1. Enable delayed expansion. You can do this by doing setlocal ENABLEDELAYEDEXPANSION at the beginning of your script.

2. Use ! instead of % to expand environment variable value.

Now here's that example again using delayed expansion:

setlocal ENABLEDELAYEDEXPANSION

set COUNT=0

for %%var in (1 2 3 4) do (

  set /A COUNT=!COUNT! + 1

  echo !COUNT!

)

This time you will see 1 2 3 4 being printed, as you expect.

Another way of turning on delayed expansion is through the registry. You can go and add it manually through regedt32.exe, or you can load a registry file like the one shown here:

Windows Registry Editor Version 5.00[HKEY_CURRENT_USER\Software\Microsoft\Command Processor]

"DelayedExpansion"=dword:00000001

Just save it to a file called enabledelayedexpansion.reg or something, and just invoke that file from the command line.

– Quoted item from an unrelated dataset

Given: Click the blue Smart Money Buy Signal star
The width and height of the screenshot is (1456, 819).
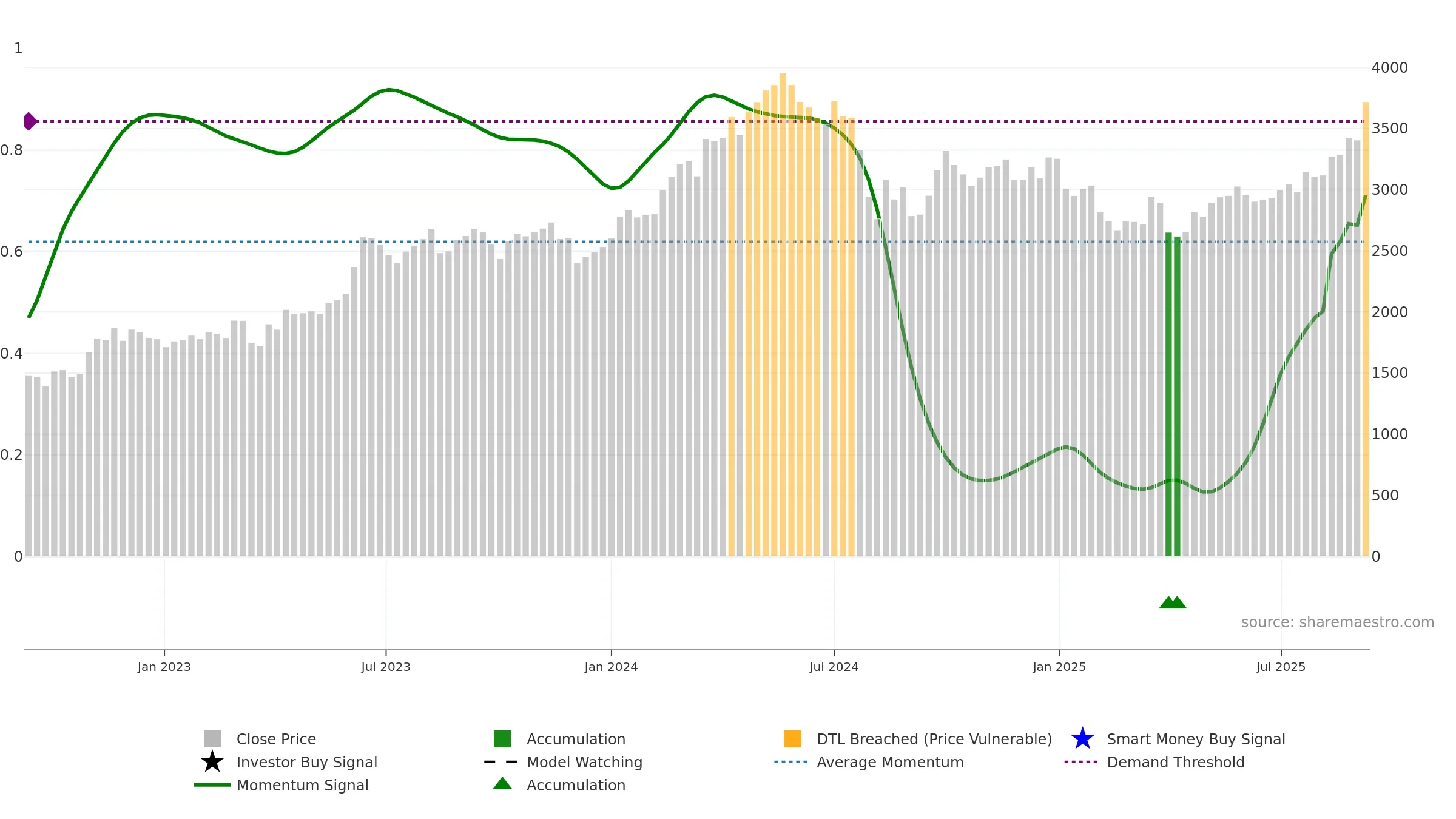Looking at the screenshot, I should coord(1082,738).
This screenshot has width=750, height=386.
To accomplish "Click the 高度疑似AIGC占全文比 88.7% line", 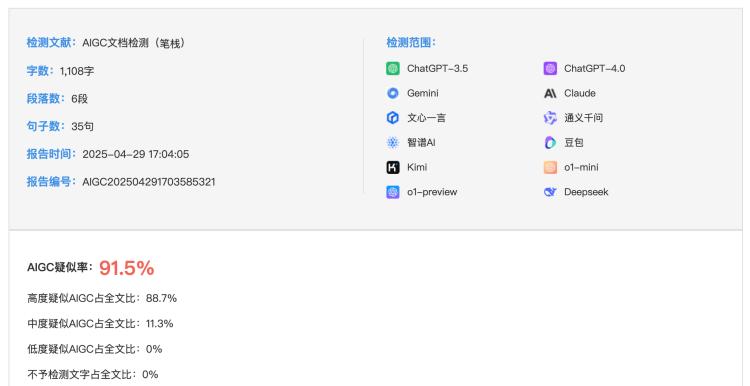I will click(102, 298).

enabledelayedexpansion.reg

This will enable delayed expansion for current user. You can do the same for HKEY_LOCAL_MACHINE.
You need to start a new console window to see its effect. To check, simply do

echo !COMPUTERNAME!

in the new command console. If it prints your computername, then it recognizes the ! variable expansion, which means delayed expansion is enabled.
This way you don't have to do setlocal ENABLEDELAYEDEXPANSION. But watch out, you need to make sure this thing is enabled if you are planning on skipping setlocal ENABLEDELAYEDEXPANSION in your script.

I'll get into how to check for this from your script some other time.

6 comments:

Chris Marx said...

thank you! this was the first post that actually worked for executing multiple statements within the for loop-

Unknown said...

Thanks! I desperately searched for the reason the For loop doesn't execute how I was hoping it would.

DK said...

One important correction: setlocal ENABLEDELAYEDEXPANSION is available in Vista, but not in XP. In XP, you have to enable it via registry.

Unknown said...

Thanks, it's very usefull!

Levente Rög said...

thanks!

Yan said...

This is very helpful. By the way, in windows 7, we could use "%" instead of "!".